Metadata-Version: 2.4
Name: ajpegli
Version: 0.1.0
Summary: Fast JPEG-to-NumPy image loading powered by Google jpegli
Author: ajpegli contributors
License-Expression: BSD-3-Clause
Classifier: Development Status :: 3 - Alpha
Classifier: Intended Audience :: Developers
Classifier: Programming Language :: Python :: 3
Classifier: Programming Language :: Python :: 3 :: Only
Classifier: Programming Language :: Python :: 3.9
Classifier: Programming Language :: Python :: 3.10
Classifier: Programming Language :: Python :: 3.11
Classifier: Programming Language :: Python :: 3.12
Classifier: Programming Language :: Python :: 3.13
Classifier: Programming Language :: C++
Classifier: Typing :: Typed
Requires-Python: >=3.9
Requires-Dist: numpy>=1.23
Provides-Extra: dev
Requires-Dist: build>=1.2; extra == "dev"
Requires-Dist: pytest>=8.0; extra == "dev"
Requires-Dist: pytest-cov>=5.0; extra == "dev"
Requires-Dist: ruff>=0.11; extra == "dev"
Requires-Dist: ty>=0.0.1a6; extra == "dev"
Description-Content-Type: text/markdown

# ajpegli

[![CI](https://github.com/dKosarevsky/ajpegli/actions/workflows/ci.yml/badge.svg?branch=main)](https://github.com/dKosarevsky/ajpegli/actions/workflows/ci.yml)
![Coverage](badges/coverage.svg)
[![License: BSD-3-Clause](https://img.shields.io/badge/license-BSD--3--Clause-blue.svg)](LICENSE)
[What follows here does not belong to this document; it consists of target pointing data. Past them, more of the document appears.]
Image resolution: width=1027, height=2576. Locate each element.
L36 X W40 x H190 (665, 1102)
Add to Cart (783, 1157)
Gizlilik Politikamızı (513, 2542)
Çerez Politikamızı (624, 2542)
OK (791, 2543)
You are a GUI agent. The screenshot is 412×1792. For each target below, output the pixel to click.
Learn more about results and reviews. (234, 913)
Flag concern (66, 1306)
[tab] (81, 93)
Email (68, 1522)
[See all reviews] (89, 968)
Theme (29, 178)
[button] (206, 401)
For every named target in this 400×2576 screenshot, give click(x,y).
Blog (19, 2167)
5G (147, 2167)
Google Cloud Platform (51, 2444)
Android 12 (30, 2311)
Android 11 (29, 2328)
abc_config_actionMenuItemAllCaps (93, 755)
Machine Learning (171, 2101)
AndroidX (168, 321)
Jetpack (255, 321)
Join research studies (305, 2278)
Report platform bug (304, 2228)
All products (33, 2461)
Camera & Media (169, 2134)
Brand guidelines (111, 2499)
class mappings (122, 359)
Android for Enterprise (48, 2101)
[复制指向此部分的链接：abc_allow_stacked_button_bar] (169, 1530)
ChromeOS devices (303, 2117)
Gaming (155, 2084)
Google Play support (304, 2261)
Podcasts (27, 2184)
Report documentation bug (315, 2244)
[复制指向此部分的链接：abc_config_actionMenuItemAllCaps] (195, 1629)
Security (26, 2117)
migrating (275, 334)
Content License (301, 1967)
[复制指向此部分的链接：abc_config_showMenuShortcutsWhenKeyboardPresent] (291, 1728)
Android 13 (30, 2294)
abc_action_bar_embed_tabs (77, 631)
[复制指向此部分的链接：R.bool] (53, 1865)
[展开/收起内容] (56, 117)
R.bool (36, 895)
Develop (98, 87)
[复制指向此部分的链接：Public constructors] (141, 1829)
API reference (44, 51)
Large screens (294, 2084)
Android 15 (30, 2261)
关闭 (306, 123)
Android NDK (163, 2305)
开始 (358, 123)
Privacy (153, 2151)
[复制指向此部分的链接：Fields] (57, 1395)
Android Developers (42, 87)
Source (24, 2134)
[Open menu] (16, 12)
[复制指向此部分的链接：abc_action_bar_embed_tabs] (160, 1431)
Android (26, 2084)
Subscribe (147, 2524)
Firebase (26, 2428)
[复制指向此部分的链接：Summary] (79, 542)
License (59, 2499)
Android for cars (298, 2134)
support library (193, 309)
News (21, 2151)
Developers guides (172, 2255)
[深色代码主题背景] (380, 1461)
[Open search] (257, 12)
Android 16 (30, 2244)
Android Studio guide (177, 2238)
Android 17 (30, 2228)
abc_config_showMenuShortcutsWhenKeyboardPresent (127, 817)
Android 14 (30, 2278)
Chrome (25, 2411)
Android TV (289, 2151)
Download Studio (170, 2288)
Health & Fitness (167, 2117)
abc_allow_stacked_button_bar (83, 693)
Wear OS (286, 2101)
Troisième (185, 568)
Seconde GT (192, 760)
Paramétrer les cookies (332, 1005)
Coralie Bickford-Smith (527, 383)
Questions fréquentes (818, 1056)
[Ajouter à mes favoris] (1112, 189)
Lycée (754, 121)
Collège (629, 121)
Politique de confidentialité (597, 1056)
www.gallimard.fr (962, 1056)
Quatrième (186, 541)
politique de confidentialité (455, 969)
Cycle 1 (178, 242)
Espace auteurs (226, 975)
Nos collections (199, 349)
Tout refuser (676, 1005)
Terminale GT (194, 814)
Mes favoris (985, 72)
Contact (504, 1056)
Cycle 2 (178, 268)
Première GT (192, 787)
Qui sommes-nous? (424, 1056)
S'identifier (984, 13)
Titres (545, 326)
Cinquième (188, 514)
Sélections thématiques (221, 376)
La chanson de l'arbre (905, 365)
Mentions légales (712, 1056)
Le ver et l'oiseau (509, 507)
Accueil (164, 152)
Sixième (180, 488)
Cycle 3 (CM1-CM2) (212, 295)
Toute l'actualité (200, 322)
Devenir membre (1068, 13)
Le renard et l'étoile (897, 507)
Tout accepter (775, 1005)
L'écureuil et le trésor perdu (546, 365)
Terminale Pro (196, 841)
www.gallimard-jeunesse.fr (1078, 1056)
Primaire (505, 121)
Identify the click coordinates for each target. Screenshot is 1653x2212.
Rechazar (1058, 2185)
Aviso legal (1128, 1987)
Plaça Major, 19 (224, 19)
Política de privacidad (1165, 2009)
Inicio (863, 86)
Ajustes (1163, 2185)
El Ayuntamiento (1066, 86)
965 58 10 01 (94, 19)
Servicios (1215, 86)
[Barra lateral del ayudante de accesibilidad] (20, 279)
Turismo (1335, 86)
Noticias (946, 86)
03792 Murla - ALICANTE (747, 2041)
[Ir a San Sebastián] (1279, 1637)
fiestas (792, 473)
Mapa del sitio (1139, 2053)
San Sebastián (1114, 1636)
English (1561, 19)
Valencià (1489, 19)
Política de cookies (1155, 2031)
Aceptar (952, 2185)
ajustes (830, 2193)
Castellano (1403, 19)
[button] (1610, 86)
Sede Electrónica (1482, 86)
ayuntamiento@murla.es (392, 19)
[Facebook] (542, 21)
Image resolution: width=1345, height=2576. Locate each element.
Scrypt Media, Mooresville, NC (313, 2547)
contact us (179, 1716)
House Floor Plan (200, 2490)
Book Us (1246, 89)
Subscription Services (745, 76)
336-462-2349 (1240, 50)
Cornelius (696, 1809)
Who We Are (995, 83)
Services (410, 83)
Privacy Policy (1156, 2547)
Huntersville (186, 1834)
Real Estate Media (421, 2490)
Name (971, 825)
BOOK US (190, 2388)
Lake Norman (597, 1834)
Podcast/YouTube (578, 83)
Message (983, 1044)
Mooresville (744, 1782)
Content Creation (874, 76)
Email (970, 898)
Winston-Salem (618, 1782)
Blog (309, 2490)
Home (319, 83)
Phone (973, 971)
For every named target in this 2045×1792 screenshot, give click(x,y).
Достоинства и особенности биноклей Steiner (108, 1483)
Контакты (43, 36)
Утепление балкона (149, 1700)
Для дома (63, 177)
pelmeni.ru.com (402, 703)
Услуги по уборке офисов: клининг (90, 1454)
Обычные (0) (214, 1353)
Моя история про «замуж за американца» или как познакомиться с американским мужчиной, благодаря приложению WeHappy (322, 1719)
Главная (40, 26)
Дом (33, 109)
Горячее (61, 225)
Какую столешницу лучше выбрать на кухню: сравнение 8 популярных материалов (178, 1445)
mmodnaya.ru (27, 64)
Fast JPEG-to-NumPy image loading powered by Google jpegli.

`ajpegli` is a dependency-light JPEG loader for Python: pass a file path, get a
NumPy array. Decoding is powered by Google jpegli and built for high-throughput
data pipelines.

## Development

Clone with submodules before building native wheels:

```bash
git submodule update --init --recursive
uv sync --extra dev
just check
just build
just bench-imread
```

`third_party/jpegli` is pinned as a submodule. The pinned commit is exposed at
runtime through `ajpegli.__jpegli_commit__` and `ajpegli.jpegli_commit()`.

## Quickstart

```python
import ajpegli

image = ajpegli.imread("image.jpg")
assert image.dtype == "uint8"
assert image.ndim == 3

bgr = ajpegli.imread("image.jpg", mode="BGR")  # for OpenCV-style pipelines
gray = ajpegli.imread("image.jpg", mode="L")
```

`imread()` reads the file in the native extension and returns a NumPy array.
The first decode slice supports `uint8` RGB, BGR, and grayscale output. File I/O
and jpegli decode work release the GIL so threaded callers and DataLoader
workers do not serialize on Python while the native codec is running.

`encode()` and full `info()` metadata output are still planned API surface, not
the release focus yet.

## Benchmarks

The benchmark script keeps comparison tools optional so `pip install ajpegli`
only needs NumPy at runtime.

```bash
just bench-imread path/to/a.jpg 1000 8 RGB ajpegli,cv2,pillow
just bench-imread-dataloader path/to/a.jpg 1000 4 RGB 32
```

`benchmarks/bench_imread.py` reports JSON with sequential throughput, threaded
throughput, and optional PyTorch `DataLoader` throughput. Missing optional
comparison packages are reported as skipped entries instead of failing the run.

For local comparison runs, install only what you want to measure in that
environment:

```bash
uv pip install opencv-python-headless pillow
uv pip install torch  # only for --include-dataloader
```

## Wheels and publishing

Wheel builds run through cibuildwheel. Pull requests smoke-test the Linux
x86_64 wheel path; tag and manual runs build the full release matrix:

- manylinux x86_64
- manylinux aarch64
- macOS x86_64
- macOS arm64
- Windows x64

To publish from GitHub Actions, configure PyPI Trusted Publishing for this
repository first:

1. On TestPyPI, create or claim the `ajpegli` project and add a trusted
   publisher for repository `dKosarevsky/ajpegli`, workflow
   `.github/workflows/wheels.yml`, environment `testpypi`.
2. In GitHub repository settings, create a `testpypi` environment.
3. Run the `Wheels` workflow manually with `publish=testpypi`.
4. On PyPI, add the same trusted publisher with environment `pypi`.
5. In GitHub repository settings, create a protected `pypi` environment.
6. Publish a real release by pushing a `v*` tag, or run the `Wheels` workflow
   manually with `publish=pypi`.

No long-lived PyPI token is required for that flow.